Automatically run the HM Coding standards on any repository.

Installation

To enable on any repository on GitHub, simply head to the app page and Install/Configure. You'll get an initial report as a new issue if you have any existing linting errors in your codebase.

Every repository is different, and you might want to customise the rules that the linter runs. Good news: you can do just that. hm-linter detects custom configuration files automatically, just create a phpcs.ruleset.xml file for phpcs, eslintrc.* file for ESLint, or .stylelintrc for stylelint.

See the HM Coding standards documentation for how to configure specific rules.

Note: Custom configuration can only use rules/standards which hm-linter has available. This includes the HM Coding Standards as well as any dependencies of it (such as the WP Coding Standards).

Configuration

By default, hmlinter will use the latest version of the Human Made coding standards. You can configure it to use an older or fixed version by creating a .github/hmlinter.yml file. This file should look like:

# GLOBAL SETTINGS

# By default, the version is set to "latest". This can be set to any version
# from 0.4.2 and above, but you MUST include the full version number.
# If you wish to increase the security releases automatically set the 
# version to be 'X.Y', otherwise it will be 'X.Y.Z'.
version: latest

# PER-STANDARD SETTINGS
phpcs:
    # Set to false to disable phpcs
    enabled: true

    # Set to "inherit" to use the global version, "latest" for the latest
    # version, or a specific full version number.
    version: inherit

eslint:
    enabled: true
    version: inherit

stylelint:
    enabled: true
    version: inherit

Versions MUST be specified in full format (i.e. 0.5.0). latest is available as a convenient shorthand for the latest published version, but note that this will be updated and may cause your code to fail future checks.

Development

hm-linter is a GitHub bot built on top of the Probot framework. It runs on Lambda, which runs Node 12.x.

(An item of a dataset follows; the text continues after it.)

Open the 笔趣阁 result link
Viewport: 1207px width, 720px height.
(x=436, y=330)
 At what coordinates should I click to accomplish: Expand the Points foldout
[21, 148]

To get started on development of hm-linter:

  1. Clone this repository
  2. npm install or yarn install the dependencies

Testing

Live Testing

The easiest and best way to test hm-linter is to run the bot in development mode. This will run the bot locally, and uses a proxy to forward all webhook events from GitHub.

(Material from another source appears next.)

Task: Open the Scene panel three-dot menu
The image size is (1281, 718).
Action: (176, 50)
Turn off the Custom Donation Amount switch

yarn start will run a development copy of the linter bot inside a Lambda-like Docker container.

To set this up:

  1. Download "hm-linter-development Private Key" from the team 1Password Documents.
  2. Save this file into the linter-bot directory as development.private-key.pem
  3. Download "hm-linter-development .env" from the team 1Password Documents.
  4. Save this file into the linter-bot directory as .env
  5. Run yarn start

The development mode is set up only on the linter-bot-test repository. You can add it to other repositories on the humanmade organisation, but please only do this temporarily. You should remove any repositories you add as soon as you're finished testing.

Webhook events for the development bot are sent to Smee.io, which logs all events. If you visit this page, you can also replay events; you should use this while developing/testing rather than repeatedly opening new PRs.

A typical development process looks like this:

  1. Generate the test event you want or find one that already exists
  2. Write the first version of your code to handle it
  3. yarn start
  4. Replay the event on Smee
  5. Check that your code did what you expect
  6. If your code worked, you're done 🙌
  7. If your code didn't work, kill the bot
  8. Repeat steps 2-7 until your code works.

Replicating production issues

The first step to replicating production issues is to understand the request being sent to hm-linter. Note that when running against these events, you are testing against the live GitHub API, so be careful.

Access the CloudWatch Logs for hm-linter (ask the Cloud team for access) and find the request you received. If you have the AWS CLI installed, you can do this by running the scripts/get-logs.js command.

Each check status page lists the various request IDs. The Lambda ID is the ID you need for pulling down the relevant logs and data.

This will write the logs to {id}.log, and save the raw data to {id}.json.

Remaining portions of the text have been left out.